Socialisme et néo-libéralisme s’accordent sur la nécessité d’une vie associative développée, tenant pour évident que les associations sont des écoles de démocratie, des lieux de civisme et de don. Les conflits qui l’agitent invitent pourtant à réfléchir sur la complexité d’un monde associatif qui emploie autant, aujourd’hui, que la fonction publique territoriale.
Considéré comme le lieu par excellence de l’engagement volontaire, de la gratuité et de la construction de liens sociaux, le monde associatif est-il pour autant préservé de la dimension conflictuelle qui traverse toutes les autres institutions sociales ? Autrement dit, les rapports sociaux à l’intérieur des associations et entre elles sont-ils nécessairement pacifiés ? La division, l’opposition et la domination ne s’y expriment-elles pas ? Contrairement à la vision enchantée qui prévaut largement et qui conforte l’image positive des associations (tous les sondages d’opinion en témoignent), le monde associatif se révèle un lieu de conflits polymorphes, le plus souvent latents ou occultés.

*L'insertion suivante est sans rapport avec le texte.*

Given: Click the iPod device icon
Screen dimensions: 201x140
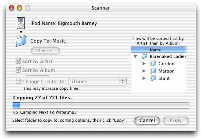Looking at the screenshot, I should [21, 23].

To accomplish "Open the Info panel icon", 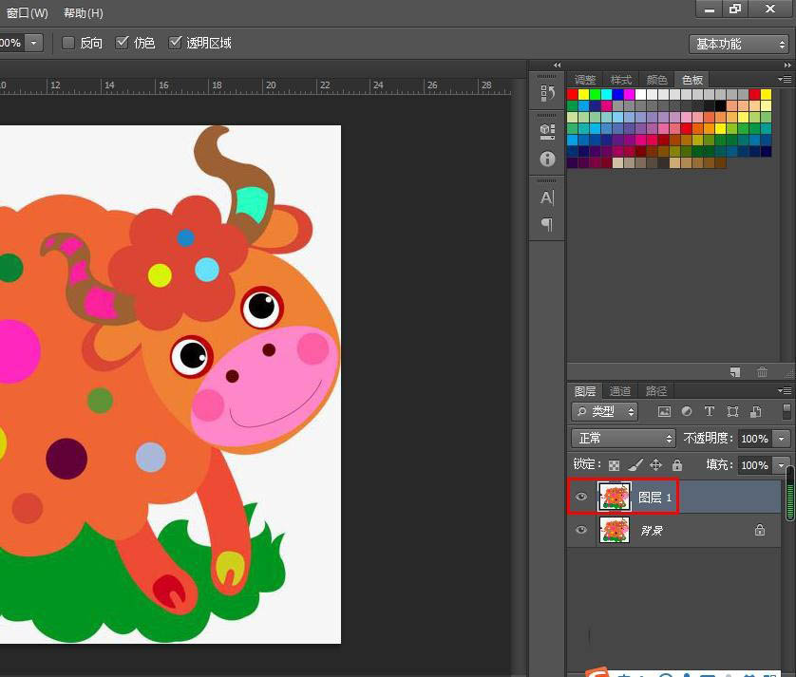I will point(547,159).
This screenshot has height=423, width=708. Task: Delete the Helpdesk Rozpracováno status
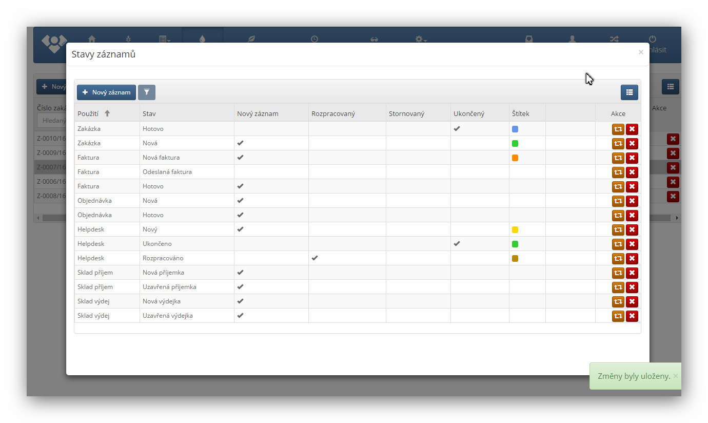632,259
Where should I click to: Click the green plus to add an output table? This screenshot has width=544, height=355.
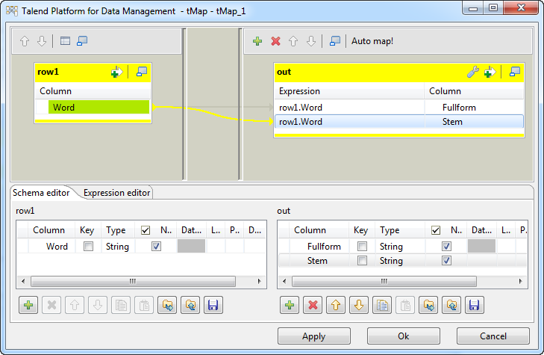pyautogui.click(x=257, y=41)
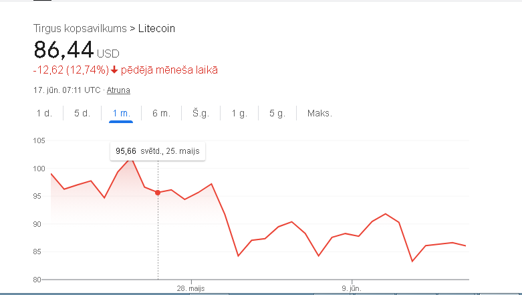522x295 pixels.
Task: Switch chart to 5 d. range
Action: pos(82,113)
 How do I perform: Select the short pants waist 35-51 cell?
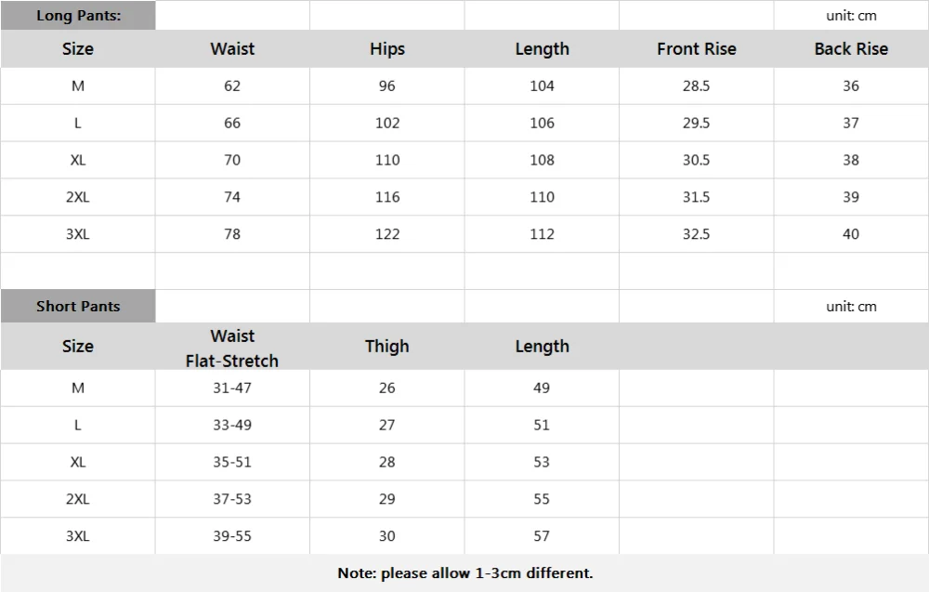[232, 462]

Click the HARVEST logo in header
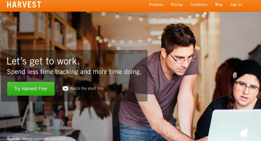(24, 5)
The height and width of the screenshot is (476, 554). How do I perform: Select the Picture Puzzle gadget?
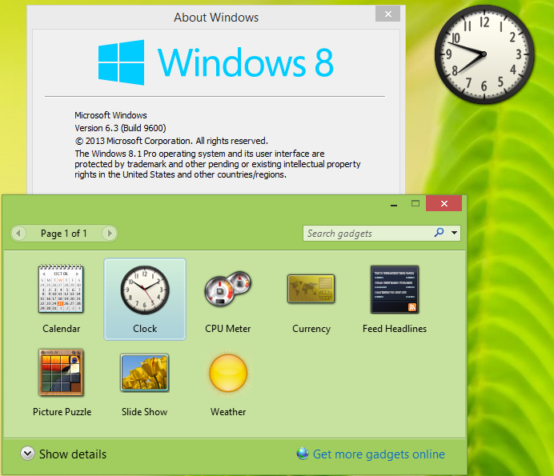point(62,372)
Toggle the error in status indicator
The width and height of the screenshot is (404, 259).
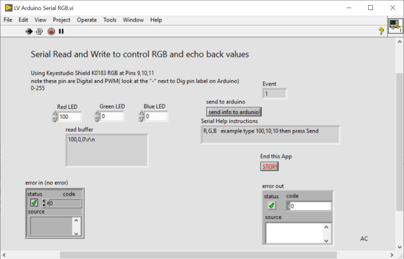[x=34, y=203]
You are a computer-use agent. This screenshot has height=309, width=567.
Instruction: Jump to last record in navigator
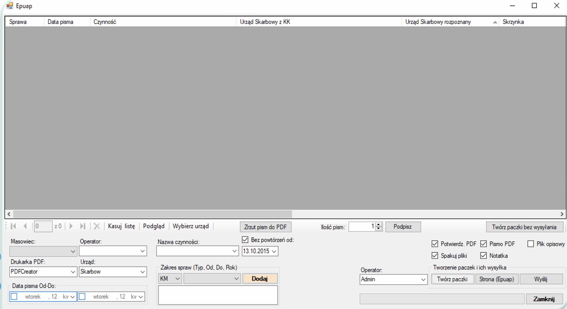(x=83, y=226)
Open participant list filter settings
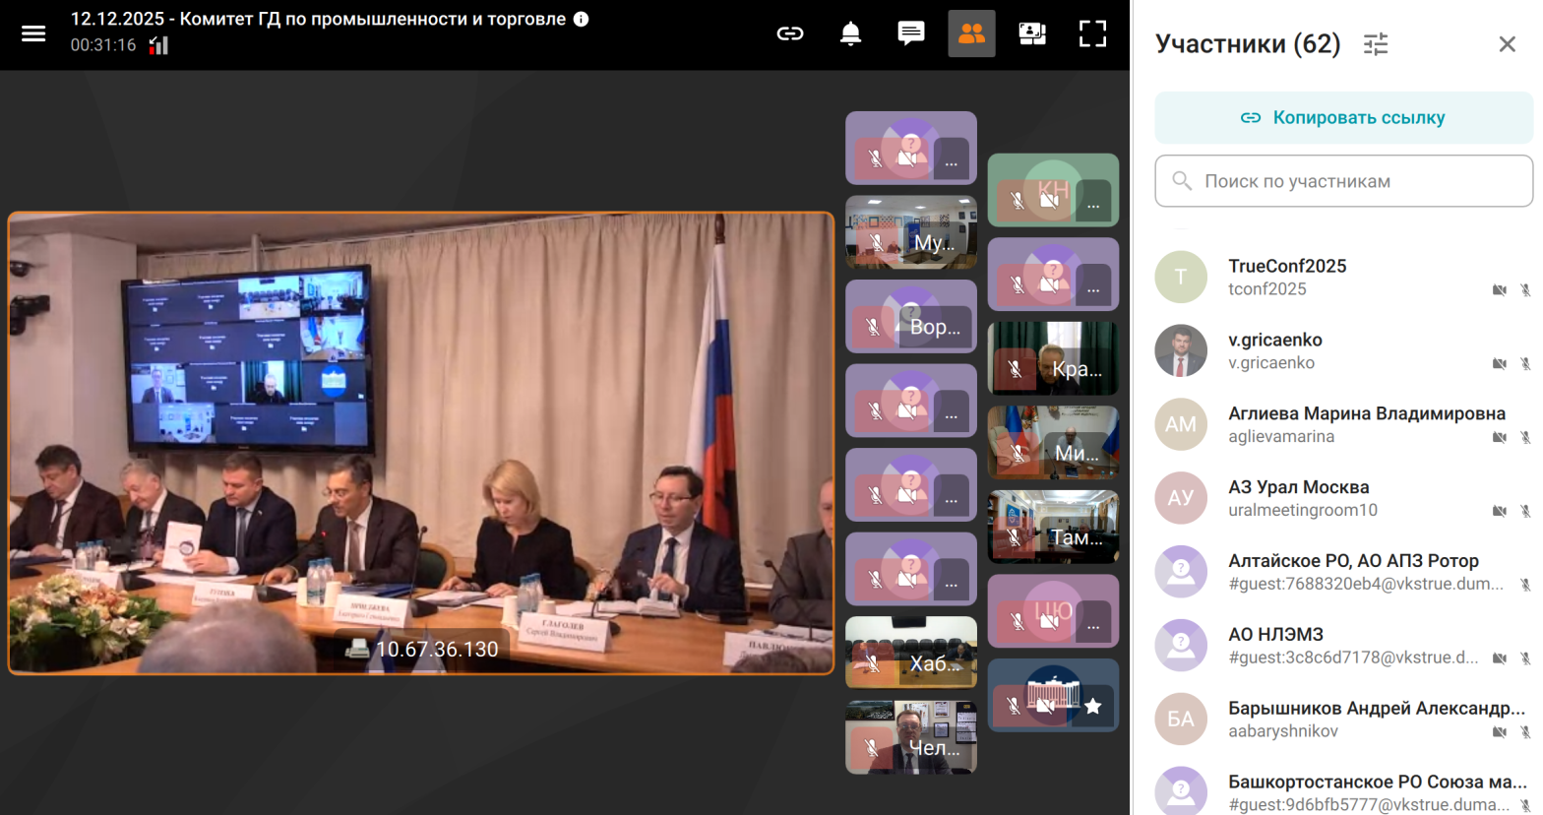The image size is (1543, 815). 1375,44
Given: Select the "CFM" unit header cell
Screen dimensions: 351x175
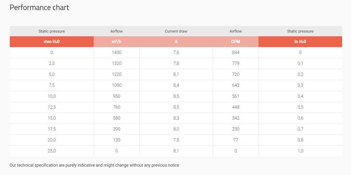Looking at the screenshot, I should (235, 42).
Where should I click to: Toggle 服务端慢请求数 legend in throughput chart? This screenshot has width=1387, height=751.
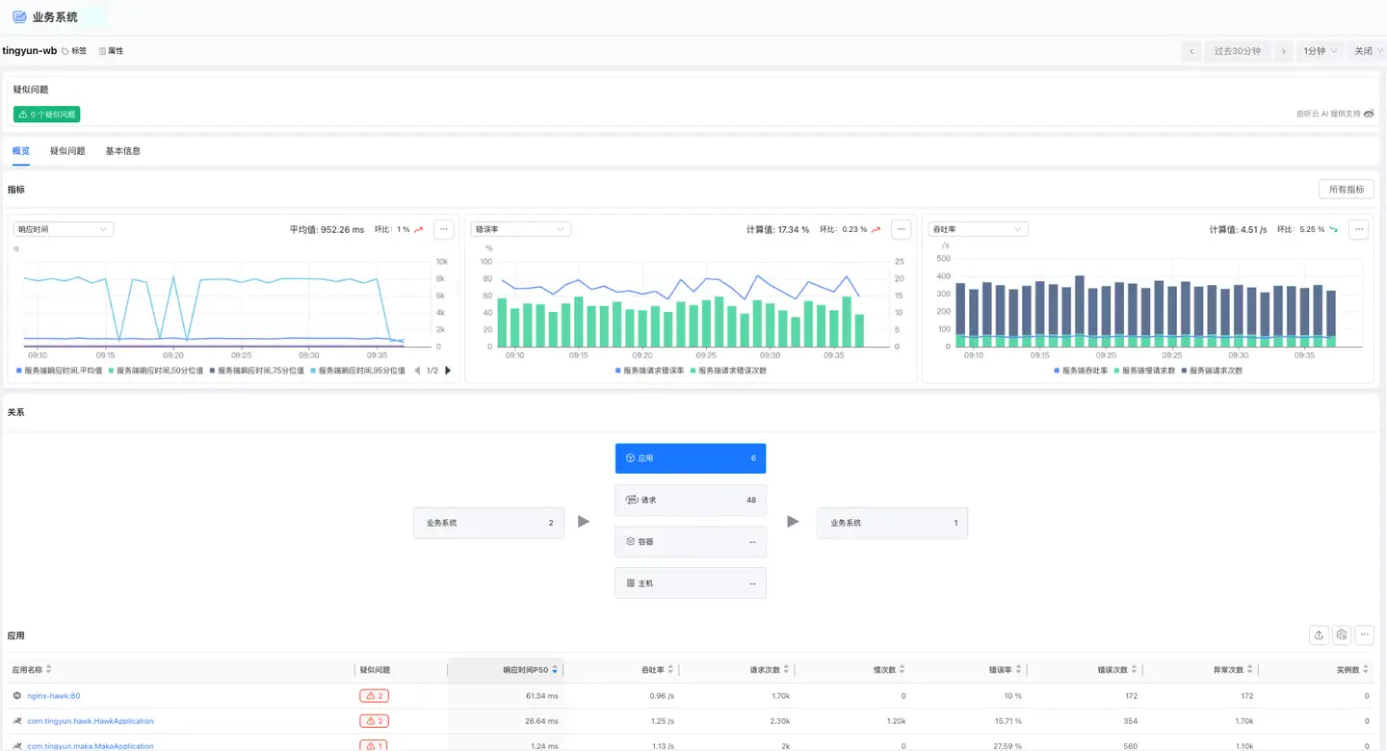[x=1144, y=371]
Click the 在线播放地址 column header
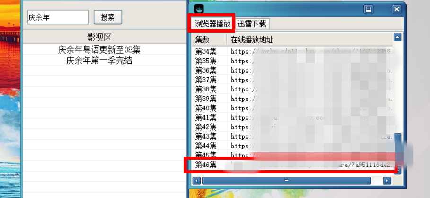 click(x=252, y=39)
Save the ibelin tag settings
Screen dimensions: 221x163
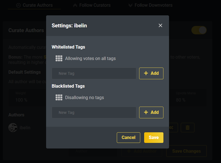[x=154, y=137]
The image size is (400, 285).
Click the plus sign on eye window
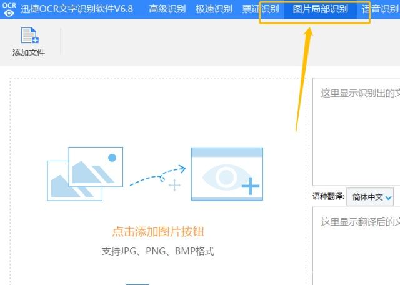(250, 186)
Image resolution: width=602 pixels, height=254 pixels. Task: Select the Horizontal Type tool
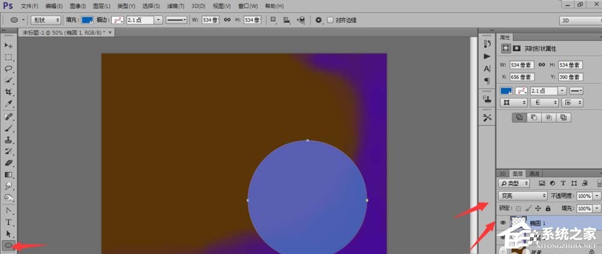click(x=8, y=221)
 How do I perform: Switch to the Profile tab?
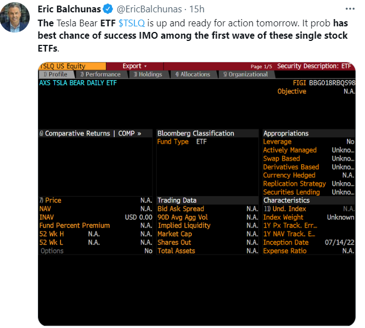[x=55, y=74]
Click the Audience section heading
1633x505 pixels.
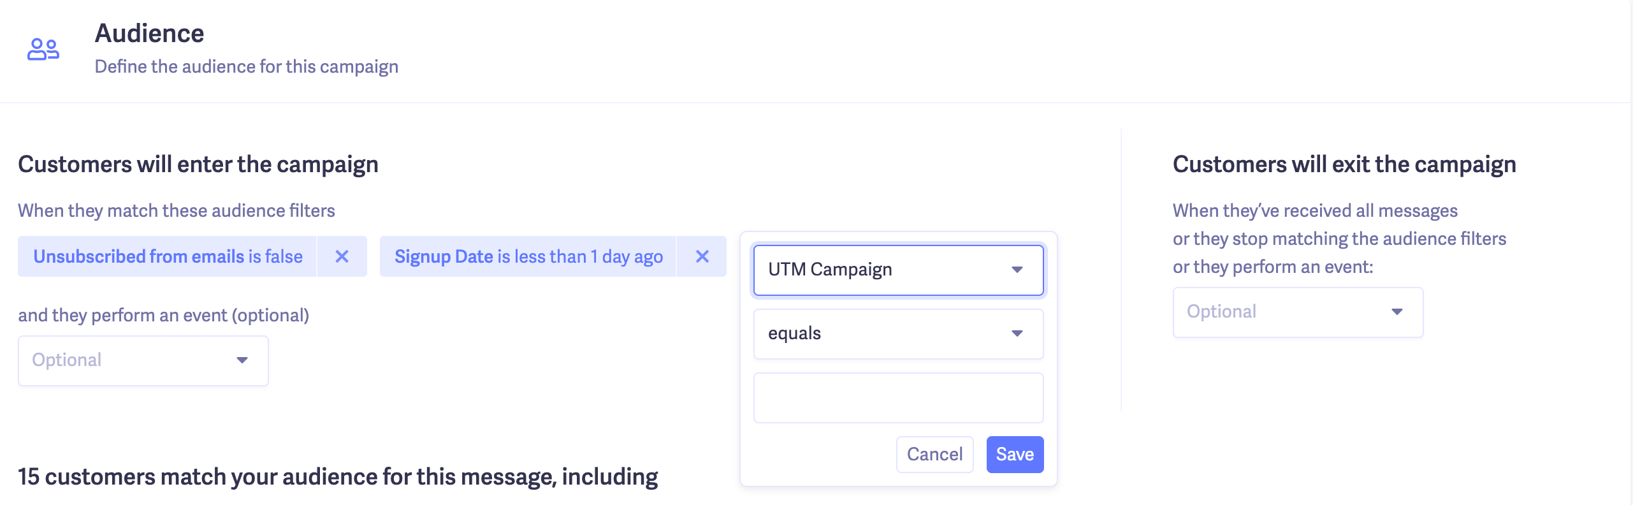tap(149, 34)

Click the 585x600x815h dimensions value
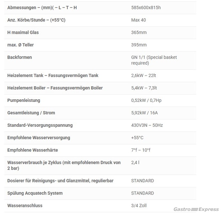pyautogui.click(x=146, y=7)
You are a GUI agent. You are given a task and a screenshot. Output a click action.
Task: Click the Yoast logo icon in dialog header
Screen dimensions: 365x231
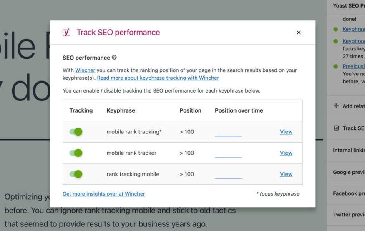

Dans les sciences sociales comme dans les représentations communes, la dimension conflictuelle des associations est davantage référée à leur fonction tribunitienne, autrement dit leur capacité de protestation et de revendication, qui est mise en exergue au travers des rapports de force avec les pouvoirs publics ou les entreprises, notamment dans les domaines de l’humanitaire, du logement, de l’écologie ou de la consommation. Cet investissement de l’espace public pour la défense d’une cause s’est notamment illustré lors des mobilisations des Enfants de Don Quichotte, de Droit au logement, de Greenpeace ou du Collectif des faucheurs volontaires. Mais au-delà de ces conflits « externes », il en est d’internes qui, s’ils ne sont pas aussi publicisés, n’en sont pas moins importants et aigus.